The drive is rated 125 MB/s data rate, 44k I/O per second.

===Revision 3===
It supports registered ECC SDRAM, with capacity up to 2 GiB per DIMM on 16 GiB version and 4 GiB per DIMM on 32 GiB version. Seek time was reduced from 40 microseconds to 1100 nanoseconds read and 250 nanoseconds write. It also reduces the power consumption by 30% and employs gold plated DIMM sockets.

===HyperDrive 4 Rack-mounted===
It is a rack-mounted version of the device with at most four drives.

===HyperDrive 4 RAID Systems===
It is an external case version with four HyperDrive4 drives. It uses PCI-X or PCI Express x8 interface, with Silicon Image 3124 or Areca 12XX SAT RAID card to connect each drive.

==HyperDrive 5==
It uses SATA interface with 2x SATA2 interface ports. It uses DDR2 SDRAM (max 8 GiB per DIMM). The manufacturer claimed it had built-in ECC so it no longer required ECC memory, but ECC is performed at the expense of storage capacity if ECC memory is not used. Memory speed is not rated; the manufacturer recommends Kingston ValueRAM (PC2-3200 to PC2-6400).

HyperDrive 5 includes 7.4 V 2400 mAh lithium battery for flash backup, CompactFlash card slot, with an external DC adapter for non-volatile storage.
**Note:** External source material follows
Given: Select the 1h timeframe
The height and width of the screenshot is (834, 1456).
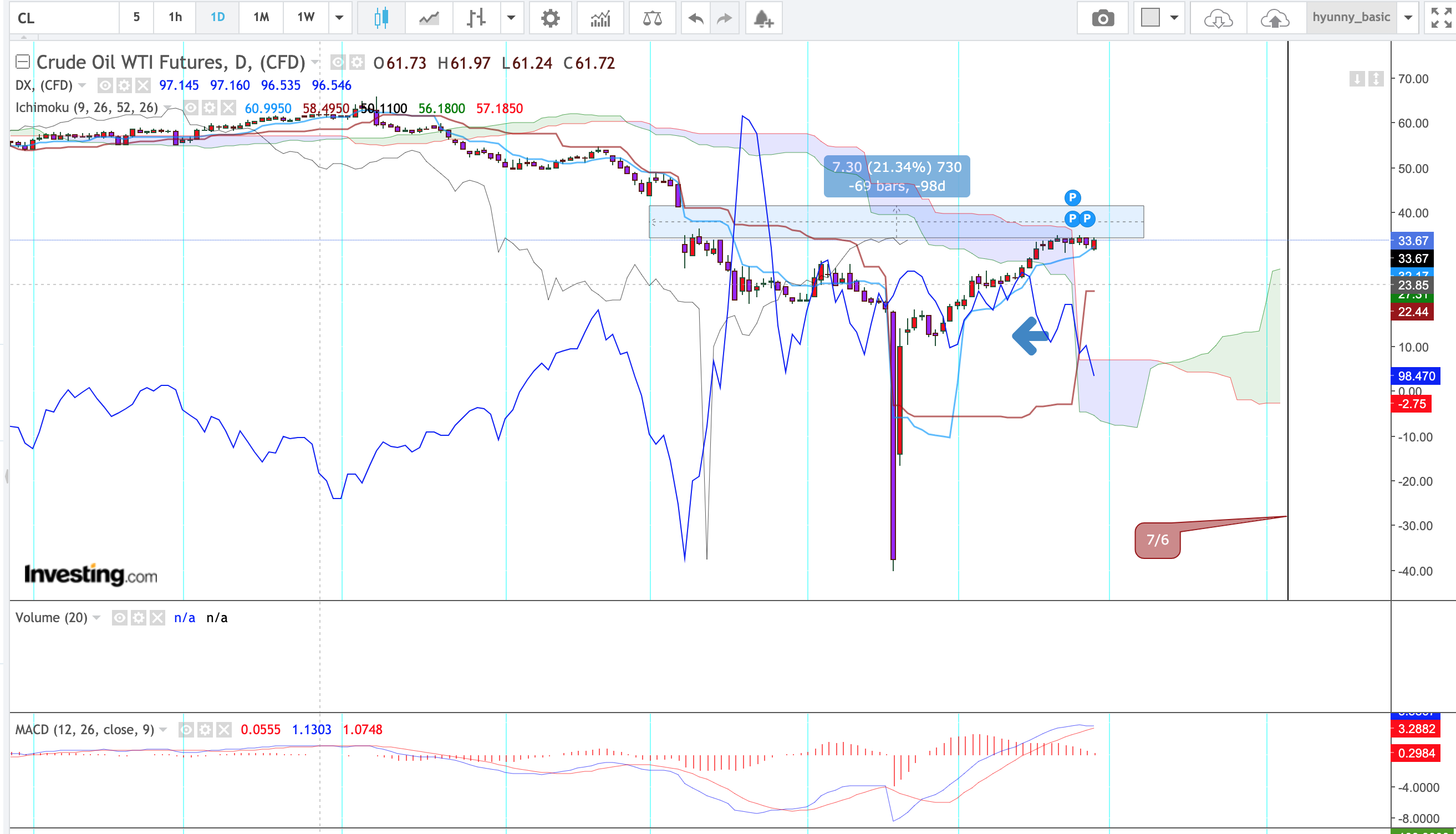Looking at the screenshot, I should [x=175, y=18].
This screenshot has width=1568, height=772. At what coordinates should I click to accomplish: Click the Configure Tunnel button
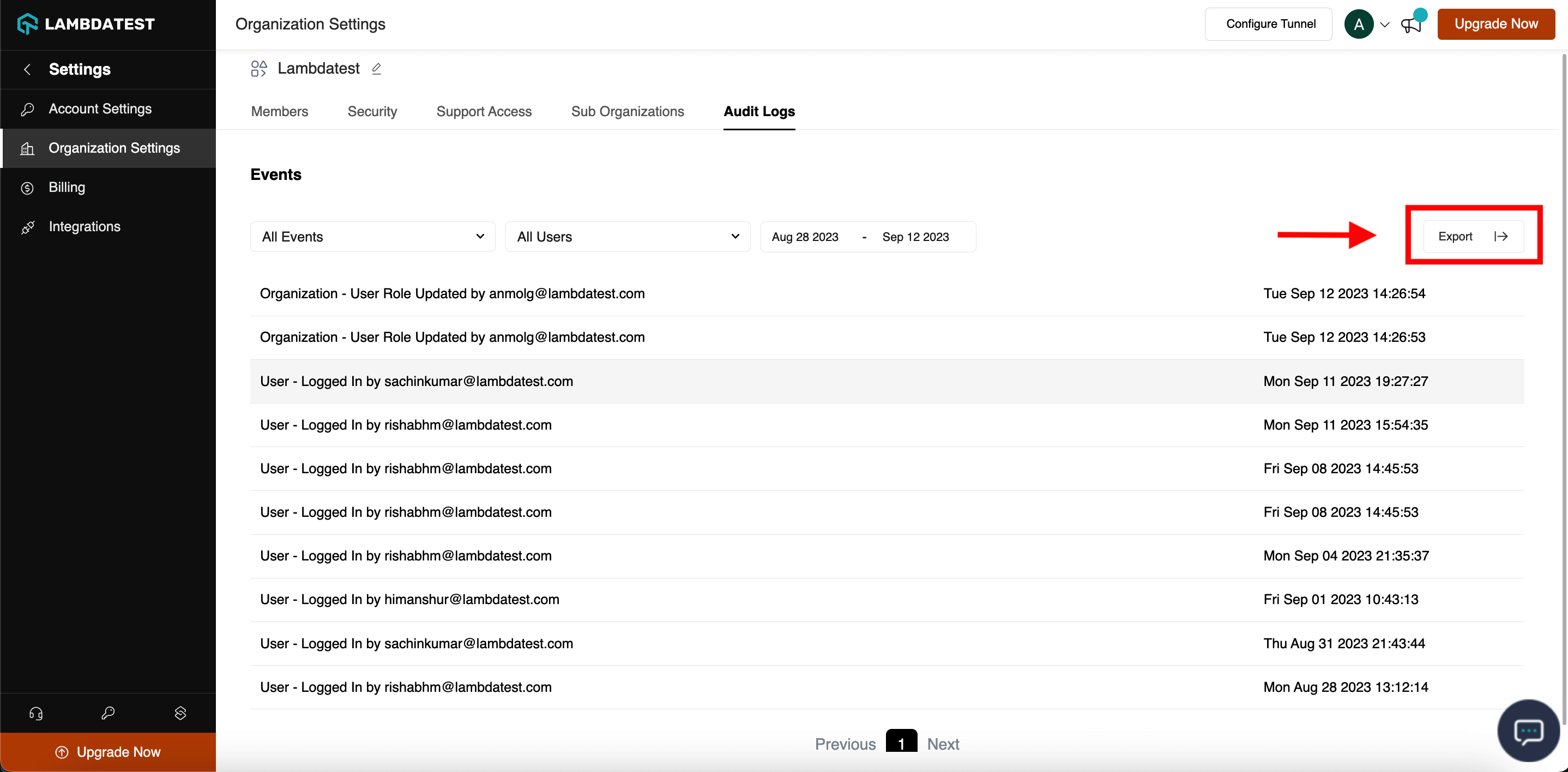click(1270, 24)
The drive is rated 175 MB/s read, 145 MB/s write, 40k (later 65k) I/O per second, when using only one of the SATA2 links. The rated speed using the dual SATA2 links is not given by the manufacturer. When using both SATA2 links, the physical drive can be configured as a RAID 0 array with two devices with half of maximum capacity. In RAID 0 mode, the read and write speeds are reported to be more than twice those that are claimed by the manufacturer.

Drive controller is switched to Taiwanese ASIC, instead of the Xilinx Spartan FPGA/Atmel array.

HyperDrive 5 is also sold as ACard ANS-9010, outside of the UK.

===HyperDrive 5M===
A cheaper version of the Hyperdrive5, with only one SATA2 port and 6 DDR2 slots, so that memory is limited to 48 GiB. Performance and features are the same as the HyperDrive5 when using only one SATA2 link.

HyperDrive 5M is sold as ACard ANS-9010B, outside of the UK.

==Awards==
HyperDrive4 (16 GiB) won Custom PCs Crazy But Cool award.